Give back exactly the lines from the "Task: Click the" line to the final line of the records, and only those, minus any pictures.

Saved data entries

+ + +

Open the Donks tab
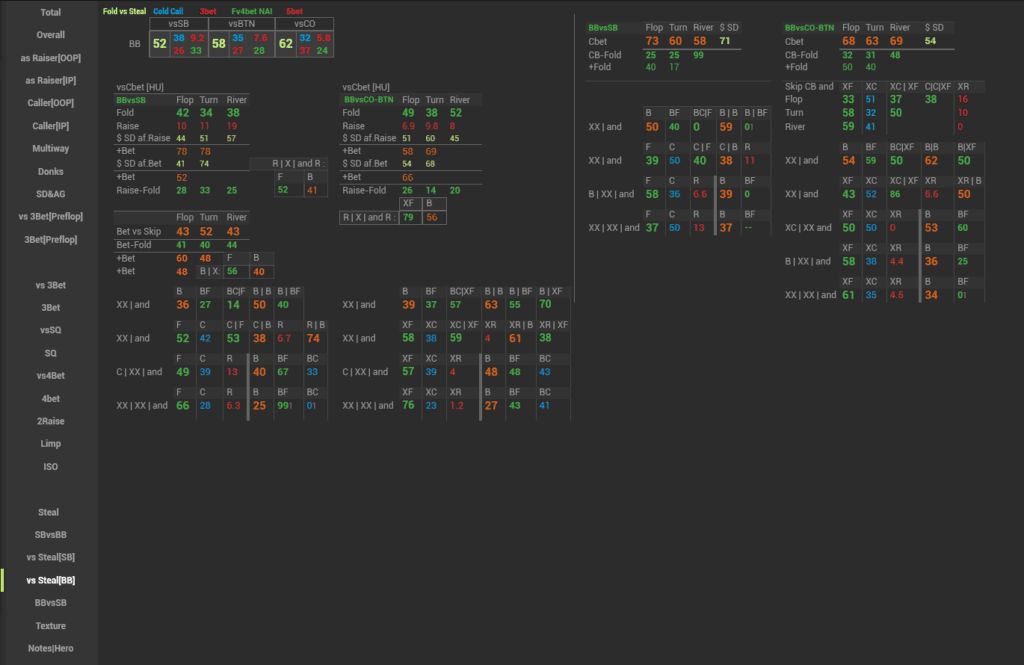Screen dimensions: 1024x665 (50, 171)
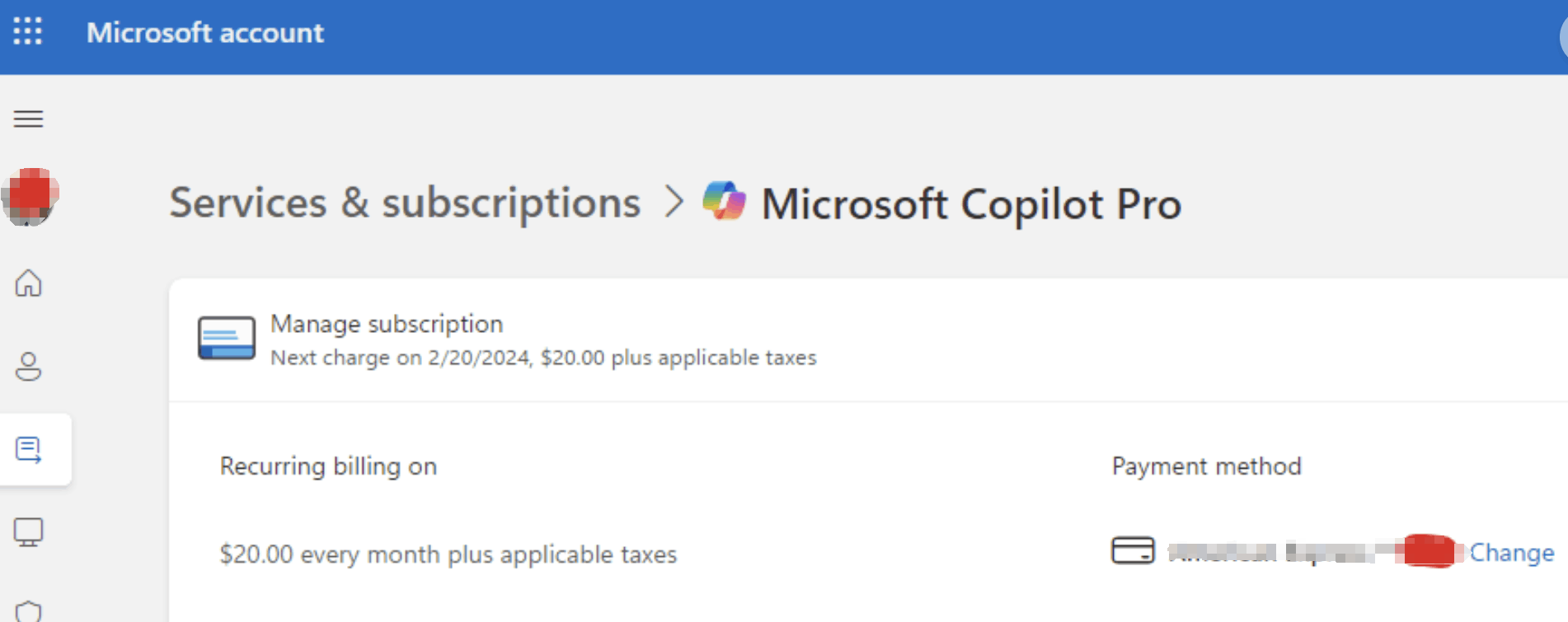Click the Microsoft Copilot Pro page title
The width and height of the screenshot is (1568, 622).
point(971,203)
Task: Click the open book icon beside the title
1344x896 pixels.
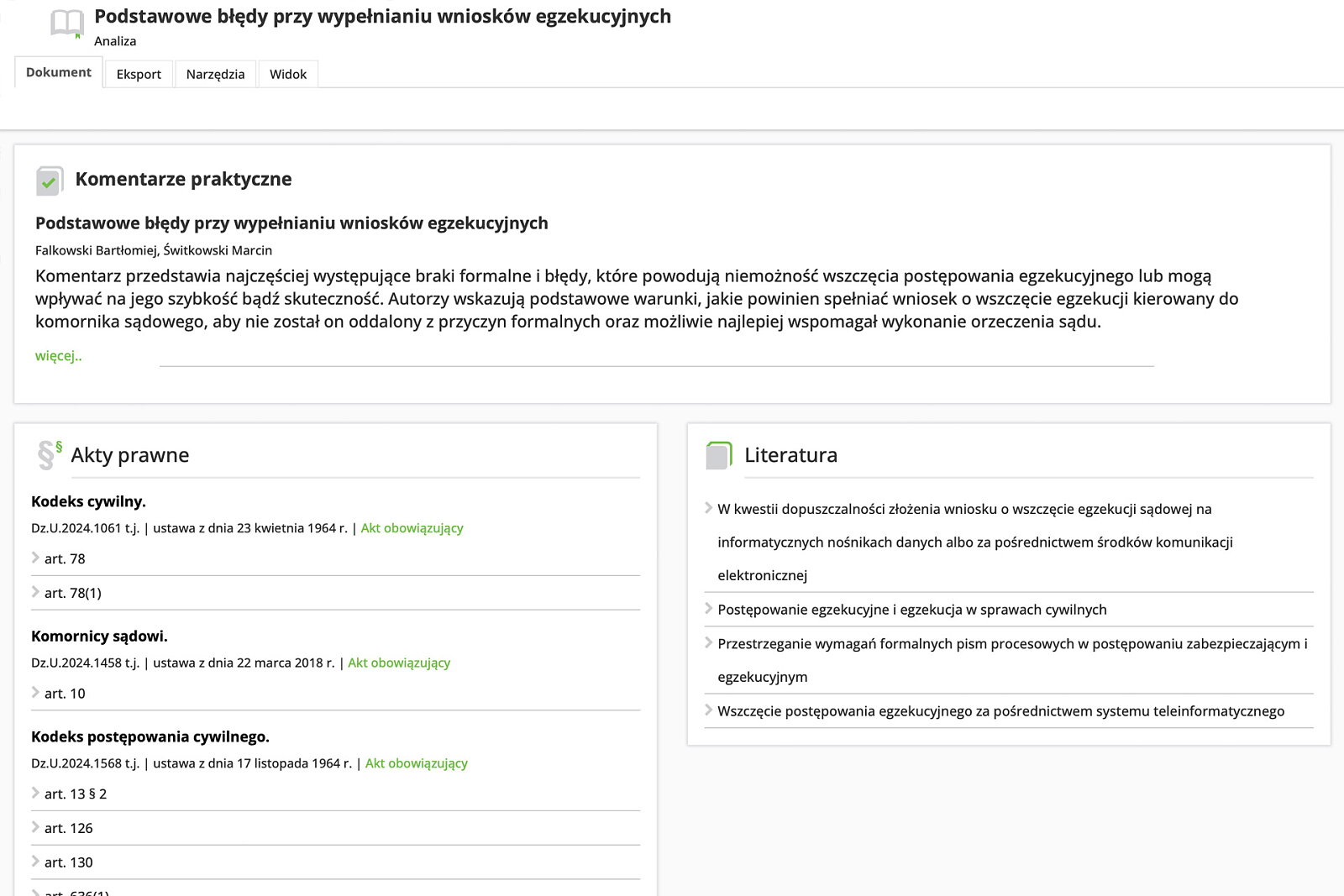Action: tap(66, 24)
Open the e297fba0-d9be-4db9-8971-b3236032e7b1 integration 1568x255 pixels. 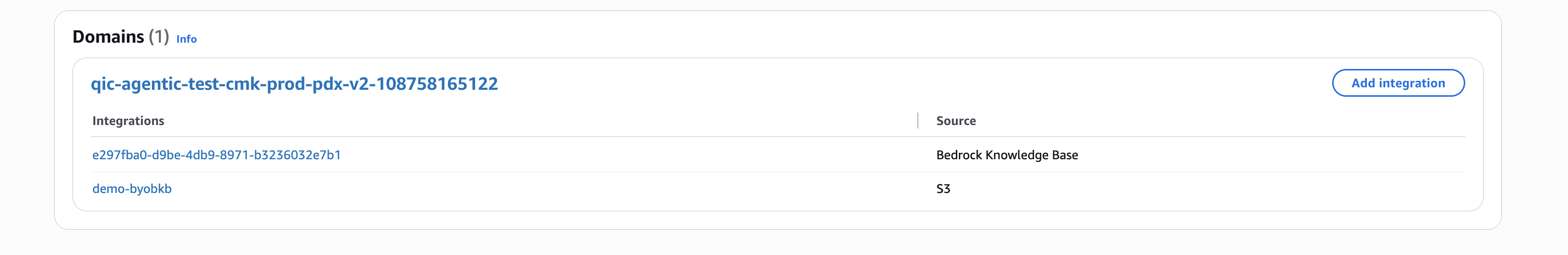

+ + +

» **EXPECTED ANSWER**
Task: Click the open book icon beside the title
1344x896 pixels.
Action: tap(66, 24)
Open the e297fba0-d9be-4db9-8971-b3236032e7b1 integration 1568x255 pixels. 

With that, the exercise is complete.